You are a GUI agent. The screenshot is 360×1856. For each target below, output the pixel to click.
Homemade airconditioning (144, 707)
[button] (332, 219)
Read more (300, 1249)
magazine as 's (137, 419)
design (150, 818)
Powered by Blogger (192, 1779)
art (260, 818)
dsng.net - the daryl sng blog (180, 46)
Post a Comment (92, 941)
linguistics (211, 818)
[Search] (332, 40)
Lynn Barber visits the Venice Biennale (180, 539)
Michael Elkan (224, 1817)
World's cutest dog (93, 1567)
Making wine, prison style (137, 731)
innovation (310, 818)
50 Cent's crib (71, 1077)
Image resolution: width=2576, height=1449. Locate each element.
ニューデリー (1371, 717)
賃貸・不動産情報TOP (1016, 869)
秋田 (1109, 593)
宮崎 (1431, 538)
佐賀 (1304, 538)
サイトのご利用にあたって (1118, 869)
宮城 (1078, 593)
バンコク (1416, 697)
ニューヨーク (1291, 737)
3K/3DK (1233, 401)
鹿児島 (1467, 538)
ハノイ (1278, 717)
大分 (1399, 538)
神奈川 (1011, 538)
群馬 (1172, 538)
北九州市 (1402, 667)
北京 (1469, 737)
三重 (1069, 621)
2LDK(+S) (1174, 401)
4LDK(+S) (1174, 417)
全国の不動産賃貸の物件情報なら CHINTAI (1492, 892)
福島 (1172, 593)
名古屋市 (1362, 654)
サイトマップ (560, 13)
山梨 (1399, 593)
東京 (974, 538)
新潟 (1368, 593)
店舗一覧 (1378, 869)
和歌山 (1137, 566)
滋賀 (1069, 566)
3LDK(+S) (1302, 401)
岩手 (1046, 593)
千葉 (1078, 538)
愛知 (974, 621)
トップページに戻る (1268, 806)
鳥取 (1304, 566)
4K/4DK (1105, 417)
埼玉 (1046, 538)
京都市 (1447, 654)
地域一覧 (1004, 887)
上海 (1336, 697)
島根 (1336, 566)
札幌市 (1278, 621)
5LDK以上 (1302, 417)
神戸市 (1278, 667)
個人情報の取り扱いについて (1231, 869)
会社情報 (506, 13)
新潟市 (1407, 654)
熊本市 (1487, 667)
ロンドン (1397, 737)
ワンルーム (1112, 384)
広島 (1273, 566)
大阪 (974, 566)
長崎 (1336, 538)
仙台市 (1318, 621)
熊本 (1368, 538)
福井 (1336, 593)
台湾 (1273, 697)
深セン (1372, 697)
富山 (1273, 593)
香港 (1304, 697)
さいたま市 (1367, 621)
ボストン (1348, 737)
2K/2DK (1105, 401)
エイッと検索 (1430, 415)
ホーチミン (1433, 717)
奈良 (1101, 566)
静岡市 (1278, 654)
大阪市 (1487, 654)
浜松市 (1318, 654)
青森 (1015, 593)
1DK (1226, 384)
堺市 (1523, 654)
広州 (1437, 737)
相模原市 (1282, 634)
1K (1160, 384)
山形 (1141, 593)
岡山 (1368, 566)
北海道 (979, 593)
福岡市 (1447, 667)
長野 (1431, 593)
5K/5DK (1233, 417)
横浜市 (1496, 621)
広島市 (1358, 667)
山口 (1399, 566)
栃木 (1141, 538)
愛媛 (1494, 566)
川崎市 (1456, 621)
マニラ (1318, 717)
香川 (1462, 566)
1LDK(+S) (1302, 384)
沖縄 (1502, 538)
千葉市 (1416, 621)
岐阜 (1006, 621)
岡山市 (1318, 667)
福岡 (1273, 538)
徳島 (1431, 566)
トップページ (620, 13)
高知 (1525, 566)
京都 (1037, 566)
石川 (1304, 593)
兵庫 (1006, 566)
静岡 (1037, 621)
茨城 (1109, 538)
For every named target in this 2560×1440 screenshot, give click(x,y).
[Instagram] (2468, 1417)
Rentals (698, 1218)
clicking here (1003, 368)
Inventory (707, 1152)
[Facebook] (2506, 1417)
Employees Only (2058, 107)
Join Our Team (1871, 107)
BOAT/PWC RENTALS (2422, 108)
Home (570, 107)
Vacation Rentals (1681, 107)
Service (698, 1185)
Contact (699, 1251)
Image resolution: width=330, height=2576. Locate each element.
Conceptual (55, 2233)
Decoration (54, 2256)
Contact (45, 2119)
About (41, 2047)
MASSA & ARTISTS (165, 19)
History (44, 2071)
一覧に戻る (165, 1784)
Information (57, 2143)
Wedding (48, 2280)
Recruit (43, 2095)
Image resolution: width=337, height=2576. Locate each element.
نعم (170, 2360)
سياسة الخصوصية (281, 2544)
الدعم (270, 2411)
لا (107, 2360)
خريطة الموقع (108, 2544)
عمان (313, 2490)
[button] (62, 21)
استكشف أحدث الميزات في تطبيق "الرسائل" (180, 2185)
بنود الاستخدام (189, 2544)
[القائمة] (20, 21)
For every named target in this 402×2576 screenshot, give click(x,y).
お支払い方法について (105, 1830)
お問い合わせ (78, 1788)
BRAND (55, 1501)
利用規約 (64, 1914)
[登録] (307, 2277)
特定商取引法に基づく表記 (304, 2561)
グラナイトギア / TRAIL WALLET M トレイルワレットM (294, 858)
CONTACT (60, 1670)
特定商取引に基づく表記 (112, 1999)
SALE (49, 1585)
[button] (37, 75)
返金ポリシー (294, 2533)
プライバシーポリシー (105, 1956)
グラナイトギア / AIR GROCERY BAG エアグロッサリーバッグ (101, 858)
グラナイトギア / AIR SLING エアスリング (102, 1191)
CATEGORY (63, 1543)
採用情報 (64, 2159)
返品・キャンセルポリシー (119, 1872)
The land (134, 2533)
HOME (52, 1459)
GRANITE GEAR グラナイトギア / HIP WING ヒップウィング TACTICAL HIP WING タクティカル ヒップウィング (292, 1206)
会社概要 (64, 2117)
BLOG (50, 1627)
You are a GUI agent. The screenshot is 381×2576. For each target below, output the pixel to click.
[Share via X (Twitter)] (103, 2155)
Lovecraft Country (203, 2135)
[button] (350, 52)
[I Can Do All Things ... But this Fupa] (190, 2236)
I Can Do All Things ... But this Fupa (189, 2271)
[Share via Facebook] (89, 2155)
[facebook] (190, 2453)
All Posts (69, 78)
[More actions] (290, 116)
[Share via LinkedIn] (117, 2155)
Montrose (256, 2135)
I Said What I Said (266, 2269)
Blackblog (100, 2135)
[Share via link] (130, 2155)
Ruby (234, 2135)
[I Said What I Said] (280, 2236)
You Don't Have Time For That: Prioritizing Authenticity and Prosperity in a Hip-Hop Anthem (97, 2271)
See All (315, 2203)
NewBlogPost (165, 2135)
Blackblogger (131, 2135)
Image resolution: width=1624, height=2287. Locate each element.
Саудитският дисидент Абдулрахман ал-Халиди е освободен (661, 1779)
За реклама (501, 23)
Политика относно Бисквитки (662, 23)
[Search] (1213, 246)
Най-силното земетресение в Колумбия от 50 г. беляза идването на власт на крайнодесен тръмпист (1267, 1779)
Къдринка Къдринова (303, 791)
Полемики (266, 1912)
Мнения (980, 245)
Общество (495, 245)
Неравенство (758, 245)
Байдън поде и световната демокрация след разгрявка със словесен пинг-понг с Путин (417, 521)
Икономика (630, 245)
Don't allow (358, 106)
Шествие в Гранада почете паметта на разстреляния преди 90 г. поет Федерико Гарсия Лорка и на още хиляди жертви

____________________

## Work required
Copy all lines above containing the string "Image".

## Task answer
Image resolution: width=2576, height=1449. Locate each element.
Image resolution: width=330, height=2576. Locate each element.
Image resolution: width=337, height=2576. Locate each element.
Image resolution: width=1624, height=2287. Locate each element.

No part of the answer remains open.